# PROBLEM REQUIREMENTS:
Copy the listing below from the line with "Pick the 22 tick on the y axis" up to and including the line with "click(x=181, y=304)", keeping every character unchanged.

# RECORDS PROVIDED:
* Begin *

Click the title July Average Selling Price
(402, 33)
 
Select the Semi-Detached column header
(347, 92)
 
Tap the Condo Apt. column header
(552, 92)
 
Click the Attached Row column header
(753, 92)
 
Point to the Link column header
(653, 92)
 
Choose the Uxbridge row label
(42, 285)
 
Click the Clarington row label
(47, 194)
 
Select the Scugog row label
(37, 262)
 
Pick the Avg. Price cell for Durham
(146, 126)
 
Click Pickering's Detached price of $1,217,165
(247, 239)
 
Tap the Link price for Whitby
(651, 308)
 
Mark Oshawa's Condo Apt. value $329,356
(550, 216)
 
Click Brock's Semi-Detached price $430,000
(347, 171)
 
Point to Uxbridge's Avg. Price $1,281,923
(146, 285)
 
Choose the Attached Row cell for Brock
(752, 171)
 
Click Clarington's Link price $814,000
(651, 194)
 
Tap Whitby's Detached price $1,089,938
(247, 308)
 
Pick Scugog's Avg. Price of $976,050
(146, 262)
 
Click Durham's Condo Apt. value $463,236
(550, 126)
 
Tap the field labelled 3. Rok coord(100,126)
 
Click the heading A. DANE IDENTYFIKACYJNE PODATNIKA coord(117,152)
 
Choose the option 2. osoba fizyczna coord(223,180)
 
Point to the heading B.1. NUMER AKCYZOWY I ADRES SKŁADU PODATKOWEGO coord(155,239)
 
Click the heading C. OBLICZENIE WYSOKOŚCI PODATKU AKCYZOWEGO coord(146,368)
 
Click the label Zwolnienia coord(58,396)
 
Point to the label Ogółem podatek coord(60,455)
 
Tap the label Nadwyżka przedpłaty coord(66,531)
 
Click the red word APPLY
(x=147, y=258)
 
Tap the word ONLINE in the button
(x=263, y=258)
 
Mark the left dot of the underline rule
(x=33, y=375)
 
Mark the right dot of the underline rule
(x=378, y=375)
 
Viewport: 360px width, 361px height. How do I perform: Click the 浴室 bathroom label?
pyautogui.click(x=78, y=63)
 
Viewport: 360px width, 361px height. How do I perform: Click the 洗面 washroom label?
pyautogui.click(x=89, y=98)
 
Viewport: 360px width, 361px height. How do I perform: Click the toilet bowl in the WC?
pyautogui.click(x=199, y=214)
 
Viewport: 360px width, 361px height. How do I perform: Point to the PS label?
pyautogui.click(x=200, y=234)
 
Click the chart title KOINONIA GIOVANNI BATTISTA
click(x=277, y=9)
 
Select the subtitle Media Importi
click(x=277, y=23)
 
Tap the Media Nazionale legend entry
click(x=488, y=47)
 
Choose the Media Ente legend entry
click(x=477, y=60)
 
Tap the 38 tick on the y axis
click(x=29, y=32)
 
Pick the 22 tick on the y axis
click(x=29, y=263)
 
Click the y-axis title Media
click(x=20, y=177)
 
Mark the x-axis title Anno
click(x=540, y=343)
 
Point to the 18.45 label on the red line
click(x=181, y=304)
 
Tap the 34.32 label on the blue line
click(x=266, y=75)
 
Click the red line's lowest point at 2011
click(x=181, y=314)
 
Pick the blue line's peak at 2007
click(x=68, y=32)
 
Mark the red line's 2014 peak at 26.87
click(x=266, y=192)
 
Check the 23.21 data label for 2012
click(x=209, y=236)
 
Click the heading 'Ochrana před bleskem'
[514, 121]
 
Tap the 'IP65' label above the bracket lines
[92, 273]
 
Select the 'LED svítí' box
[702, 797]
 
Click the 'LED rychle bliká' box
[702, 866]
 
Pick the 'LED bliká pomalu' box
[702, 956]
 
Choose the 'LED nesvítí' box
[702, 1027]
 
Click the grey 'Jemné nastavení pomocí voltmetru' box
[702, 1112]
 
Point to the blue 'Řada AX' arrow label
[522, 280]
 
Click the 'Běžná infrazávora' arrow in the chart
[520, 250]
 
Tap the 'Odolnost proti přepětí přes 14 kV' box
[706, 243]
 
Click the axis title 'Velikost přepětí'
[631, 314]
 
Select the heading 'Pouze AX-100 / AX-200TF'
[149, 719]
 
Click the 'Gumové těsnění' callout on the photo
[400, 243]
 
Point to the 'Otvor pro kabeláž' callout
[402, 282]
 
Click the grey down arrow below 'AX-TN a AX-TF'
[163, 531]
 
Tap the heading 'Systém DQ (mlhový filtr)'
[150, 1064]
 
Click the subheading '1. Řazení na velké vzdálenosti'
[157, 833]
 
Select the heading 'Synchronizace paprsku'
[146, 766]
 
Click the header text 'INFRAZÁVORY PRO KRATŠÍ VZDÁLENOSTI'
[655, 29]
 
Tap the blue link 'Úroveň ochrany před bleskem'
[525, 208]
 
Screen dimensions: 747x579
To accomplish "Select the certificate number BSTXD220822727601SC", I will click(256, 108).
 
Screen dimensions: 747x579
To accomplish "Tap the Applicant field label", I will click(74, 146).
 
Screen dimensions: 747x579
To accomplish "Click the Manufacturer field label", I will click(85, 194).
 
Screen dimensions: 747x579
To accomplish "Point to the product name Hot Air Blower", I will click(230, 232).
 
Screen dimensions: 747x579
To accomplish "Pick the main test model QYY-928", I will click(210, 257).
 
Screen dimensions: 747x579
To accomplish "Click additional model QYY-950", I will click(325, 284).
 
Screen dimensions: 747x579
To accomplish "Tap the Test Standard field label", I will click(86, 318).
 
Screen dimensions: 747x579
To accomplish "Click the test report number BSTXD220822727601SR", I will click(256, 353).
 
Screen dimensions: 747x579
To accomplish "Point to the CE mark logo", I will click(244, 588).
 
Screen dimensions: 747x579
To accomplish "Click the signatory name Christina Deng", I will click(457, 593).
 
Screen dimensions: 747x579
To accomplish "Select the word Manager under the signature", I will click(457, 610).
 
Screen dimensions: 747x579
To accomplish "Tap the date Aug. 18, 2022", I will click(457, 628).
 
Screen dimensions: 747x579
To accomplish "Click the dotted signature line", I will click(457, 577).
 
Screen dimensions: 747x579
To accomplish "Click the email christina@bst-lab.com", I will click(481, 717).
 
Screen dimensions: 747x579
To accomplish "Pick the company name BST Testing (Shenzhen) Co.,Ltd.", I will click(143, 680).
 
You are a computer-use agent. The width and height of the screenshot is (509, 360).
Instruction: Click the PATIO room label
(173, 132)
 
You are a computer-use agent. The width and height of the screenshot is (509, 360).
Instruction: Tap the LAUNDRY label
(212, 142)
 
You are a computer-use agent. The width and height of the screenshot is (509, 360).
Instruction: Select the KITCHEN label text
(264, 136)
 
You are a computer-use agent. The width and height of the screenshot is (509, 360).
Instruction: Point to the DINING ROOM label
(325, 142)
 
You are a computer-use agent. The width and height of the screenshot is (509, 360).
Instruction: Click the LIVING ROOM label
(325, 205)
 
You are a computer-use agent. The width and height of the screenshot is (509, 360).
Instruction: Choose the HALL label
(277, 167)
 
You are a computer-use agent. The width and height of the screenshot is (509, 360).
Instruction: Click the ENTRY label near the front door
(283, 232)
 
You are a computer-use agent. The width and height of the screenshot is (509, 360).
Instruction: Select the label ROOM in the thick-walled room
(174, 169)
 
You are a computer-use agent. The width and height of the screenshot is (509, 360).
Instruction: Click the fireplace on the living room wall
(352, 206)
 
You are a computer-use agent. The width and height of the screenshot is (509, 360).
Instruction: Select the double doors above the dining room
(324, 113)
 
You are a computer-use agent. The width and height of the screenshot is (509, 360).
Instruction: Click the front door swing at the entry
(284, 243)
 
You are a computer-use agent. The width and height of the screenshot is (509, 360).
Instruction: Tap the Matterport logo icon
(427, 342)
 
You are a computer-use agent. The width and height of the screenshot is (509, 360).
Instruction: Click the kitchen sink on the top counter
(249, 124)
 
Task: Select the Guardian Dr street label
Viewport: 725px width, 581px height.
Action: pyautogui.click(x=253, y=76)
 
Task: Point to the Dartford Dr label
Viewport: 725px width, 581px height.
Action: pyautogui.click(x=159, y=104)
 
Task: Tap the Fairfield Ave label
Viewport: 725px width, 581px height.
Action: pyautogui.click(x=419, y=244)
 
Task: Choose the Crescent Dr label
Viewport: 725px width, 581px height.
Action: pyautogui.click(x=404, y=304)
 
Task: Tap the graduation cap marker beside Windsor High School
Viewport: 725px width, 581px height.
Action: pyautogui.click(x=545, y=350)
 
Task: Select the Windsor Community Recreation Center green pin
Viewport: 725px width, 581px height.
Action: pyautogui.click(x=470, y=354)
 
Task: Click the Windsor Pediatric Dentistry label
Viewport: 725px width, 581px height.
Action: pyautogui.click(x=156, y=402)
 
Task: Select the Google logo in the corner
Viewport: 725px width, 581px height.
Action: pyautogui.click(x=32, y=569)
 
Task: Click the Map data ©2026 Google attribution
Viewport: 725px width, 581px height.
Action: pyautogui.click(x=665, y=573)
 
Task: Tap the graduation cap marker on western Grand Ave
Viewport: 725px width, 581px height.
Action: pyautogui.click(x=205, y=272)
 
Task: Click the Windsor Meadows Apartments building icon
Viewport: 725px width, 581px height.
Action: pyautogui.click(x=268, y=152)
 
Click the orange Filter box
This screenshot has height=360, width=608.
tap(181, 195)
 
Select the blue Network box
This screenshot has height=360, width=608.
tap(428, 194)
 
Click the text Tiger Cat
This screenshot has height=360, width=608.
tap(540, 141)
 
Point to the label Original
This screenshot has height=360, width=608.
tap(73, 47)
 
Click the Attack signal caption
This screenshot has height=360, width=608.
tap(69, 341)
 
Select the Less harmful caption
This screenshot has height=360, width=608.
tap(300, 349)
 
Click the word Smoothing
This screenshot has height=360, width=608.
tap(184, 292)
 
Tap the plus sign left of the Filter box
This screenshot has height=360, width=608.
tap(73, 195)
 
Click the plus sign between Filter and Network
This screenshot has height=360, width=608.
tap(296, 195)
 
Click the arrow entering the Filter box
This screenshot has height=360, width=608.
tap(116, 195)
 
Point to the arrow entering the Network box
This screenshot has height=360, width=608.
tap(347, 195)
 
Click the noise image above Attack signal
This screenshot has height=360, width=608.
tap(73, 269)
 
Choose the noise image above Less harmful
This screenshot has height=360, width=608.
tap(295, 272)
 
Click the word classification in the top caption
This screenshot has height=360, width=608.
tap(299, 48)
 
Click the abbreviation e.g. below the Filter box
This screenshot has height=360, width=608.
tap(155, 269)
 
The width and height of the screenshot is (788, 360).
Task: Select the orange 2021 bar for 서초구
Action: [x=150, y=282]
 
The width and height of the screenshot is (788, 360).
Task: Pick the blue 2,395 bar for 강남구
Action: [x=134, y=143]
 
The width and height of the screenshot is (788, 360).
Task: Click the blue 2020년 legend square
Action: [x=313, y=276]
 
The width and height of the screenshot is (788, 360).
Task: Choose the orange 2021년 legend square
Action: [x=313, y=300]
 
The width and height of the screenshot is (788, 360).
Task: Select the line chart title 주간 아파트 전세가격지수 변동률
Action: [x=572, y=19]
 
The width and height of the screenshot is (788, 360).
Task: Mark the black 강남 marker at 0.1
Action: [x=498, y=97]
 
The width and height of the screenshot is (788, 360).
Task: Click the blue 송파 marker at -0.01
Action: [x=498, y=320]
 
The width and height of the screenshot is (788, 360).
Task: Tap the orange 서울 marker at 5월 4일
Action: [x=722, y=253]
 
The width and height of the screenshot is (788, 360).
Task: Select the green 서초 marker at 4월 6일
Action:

* End *

# THE SOLUTION:
Pick the 22 tick on the y axis
click(x=29, y=263)
 
Click the y-axis title Media
click(x=20, y=177)
 
Mark the x-axis title Anno
click(x=540, y=343)
 
Point to the 18.45 label on the red line
click(x=181, y=304)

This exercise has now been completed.